# Task brief
Would you please write out each entry precisely as given?

◆ ◆ ◆ ◆ ◆

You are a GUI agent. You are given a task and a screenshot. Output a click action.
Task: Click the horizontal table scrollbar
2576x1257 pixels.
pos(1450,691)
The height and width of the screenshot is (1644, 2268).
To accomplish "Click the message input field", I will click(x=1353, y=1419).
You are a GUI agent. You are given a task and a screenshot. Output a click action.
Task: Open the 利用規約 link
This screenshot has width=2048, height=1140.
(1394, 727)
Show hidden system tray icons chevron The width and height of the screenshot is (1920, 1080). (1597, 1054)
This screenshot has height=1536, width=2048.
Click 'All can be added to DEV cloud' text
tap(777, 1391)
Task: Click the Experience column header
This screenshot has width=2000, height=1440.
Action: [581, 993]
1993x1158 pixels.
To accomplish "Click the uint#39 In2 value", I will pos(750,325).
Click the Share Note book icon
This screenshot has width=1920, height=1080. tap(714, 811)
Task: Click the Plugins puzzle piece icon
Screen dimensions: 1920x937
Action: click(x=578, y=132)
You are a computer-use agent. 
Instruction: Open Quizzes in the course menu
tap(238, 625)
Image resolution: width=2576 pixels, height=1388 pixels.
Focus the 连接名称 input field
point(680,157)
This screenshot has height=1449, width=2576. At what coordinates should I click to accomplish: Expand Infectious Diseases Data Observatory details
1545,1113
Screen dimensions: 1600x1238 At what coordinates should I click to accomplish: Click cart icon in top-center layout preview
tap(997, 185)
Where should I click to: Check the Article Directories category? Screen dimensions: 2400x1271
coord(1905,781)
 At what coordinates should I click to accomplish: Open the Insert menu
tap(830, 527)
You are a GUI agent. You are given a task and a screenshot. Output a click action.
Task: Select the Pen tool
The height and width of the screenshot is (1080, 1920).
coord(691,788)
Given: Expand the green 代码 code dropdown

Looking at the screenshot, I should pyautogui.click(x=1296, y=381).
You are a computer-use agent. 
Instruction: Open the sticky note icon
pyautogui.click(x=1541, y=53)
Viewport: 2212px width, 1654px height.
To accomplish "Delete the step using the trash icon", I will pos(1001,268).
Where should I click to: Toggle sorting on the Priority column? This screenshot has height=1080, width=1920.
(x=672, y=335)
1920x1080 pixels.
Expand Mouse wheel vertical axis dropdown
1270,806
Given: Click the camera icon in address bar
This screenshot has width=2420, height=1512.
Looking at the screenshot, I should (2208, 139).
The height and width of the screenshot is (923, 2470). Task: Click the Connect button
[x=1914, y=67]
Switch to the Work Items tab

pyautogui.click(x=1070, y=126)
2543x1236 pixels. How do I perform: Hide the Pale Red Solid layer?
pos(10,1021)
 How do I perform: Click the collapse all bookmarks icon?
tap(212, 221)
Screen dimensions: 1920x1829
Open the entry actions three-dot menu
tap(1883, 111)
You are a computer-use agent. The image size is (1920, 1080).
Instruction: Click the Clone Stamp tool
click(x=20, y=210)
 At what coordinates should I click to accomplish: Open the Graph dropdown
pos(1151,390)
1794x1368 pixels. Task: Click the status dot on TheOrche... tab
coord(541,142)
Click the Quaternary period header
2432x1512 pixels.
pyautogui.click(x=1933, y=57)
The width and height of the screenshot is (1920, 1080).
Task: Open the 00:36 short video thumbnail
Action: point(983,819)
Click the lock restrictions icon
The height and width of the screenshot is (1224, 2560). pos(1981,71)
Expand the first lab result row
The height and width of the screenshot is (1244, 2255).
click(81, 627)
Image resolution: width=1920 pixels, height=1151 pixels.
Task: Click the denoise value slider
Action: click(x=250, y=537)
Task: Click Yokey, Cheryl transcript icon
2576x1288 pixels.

◆ ◆ ◆ ◆ ◆

# Expected output
You are a GUI agent. You are given a task and a screenshot. Output a click action.
Task: Click the horizontal table scrollbar
2576x1257 pixels.
pos(1450,691)
The height and width of the screenshot is (1644, 2268).
To accomplish "Click the message input field", I will click(x=1353, y=1419).
You are a GUI agent. You are given a task and a screenshot. Output a click action.
Task: Open the 利用規約 link
This screenshot has width=2048, height=1140.
(1394, 727)
Show hidden system tray icons chevron The width and height of the screenshot is (1920, 1080). (1597, 1054)
This screenshot has height=1536, width=2048.
Click 'All can be added to DEV cloud' text
tap(777, 1391)
Task: Click the Experience column header
This screenshot has width=2000, height=1440.
Action: [581, 993]
1993x1158 pixels.
To accomplish "Click the uint#39 In2 value", I will pos(750,325).
Click the Share Note book icon
This screenshot has width=1920, height=1080. tap(714, 811)
Task: Click the Plugins puzzle piece icon
Screen dimensions: 1920x937
Action: click(x=578, y=132)
You are a computer-use agent. 
Instruction: Open Quizzes in the course menu
tap(238, 625)
Image resolution: width=2576 pixels, height=1388 pixels.
Focus the 连接名称 input field
point(680,157)
This screenshot has height=1449, width=2576. At what coordinates should I click to accomplish: Expand Infectious Diseases Data Observatory details
1545,1113
Screen dimensions: 1600x1238 At what coordinates should I click to accomplish: Click cart icon in top-center layout preview
tap(997, 185)
Where should I click to: Check the Article Directories category? Screen dimensions: 2400x1271
coord(1905,781)
 At what coordinates should I click to accomplish: Open the Insert menu
tap(830, 527)
You are a GUI agent. You are given a task and a screenshot. Output a click action.
Task: Select the Pen tool
The height and width of the screenshot is (1080, 1920).
coord(691,788)
Given: Expand the green 代码 code dropdown

Looking at the screenshot, I should pyautogui.click(x=1296, y=381).
You are a computer-use agent. 
Instruction: Open the sticky note icon
pyautogui.click(x=1541, y=53)
Viewport: 2212px width, 1654px height.
To accomplish "Delete the step using the trash icon", I will pos(1001,268).
Where should I click to: Toggle sorting on the Priority column? This screenshot has height=1080, width=1920.
(x=672, y=335)
1920x1080 pixels.
Expand Mouse wheel vertical axis dropdown
1270,806
Given: Click the camera icon in address bar
This screenshot has width=2420, height=1512.
Looking at the screenshot, I should (2208, 139).
The height and width of the screenshot is (923, 2470). Task: Click the Connect button
[x=1914, y=67]
Switch to the Work Items tab

pyautogui.click(x=1070, y=126)
2543x1236 pixels. How do I perform: Hide the Pale Red Solid layer?
pos(10,1021)
 How do I perform: Click the collapse all bookmarks icon?
tap(212, 221)
Screen dimensions: 1920x1829
Open the entry actions three-dot menu
tap(1883, 111)
You are a computer-use agent. The image size is (1920, 1080).
Instruction: Click the Clone Stamp tool
click(x=20, y=210)
 At what coordinates should I click to accomplish: Open the Graph dropdown
pos(1151,390)
1794x1368 pixels. Task: Click the status dot on TheOrche... tab
coord(541,142)
Click the Quaternary period header
2432x1512 pixels.
pyautogui.click(x=1933, y=57)
The width and height of the screenshot is (1920, 1080).
Task: Open the 00:36 short video thumbnail
Action: point(983,819)
Click the lock restrictions icon
The height and width of the screenshot is (1224, 2560). pos(1981,71)
Expand the first lab result row
The height and width of the screenshot is (1244, 2255).
click(81, 627)
Image resolution: width=1920 pixels, height=1151 pixels.
Task: Click the denoise value slider
Action: click(x=250, y=537)
Task: Click Yokey, Cheryl transcript icon
2576x1288 pixels.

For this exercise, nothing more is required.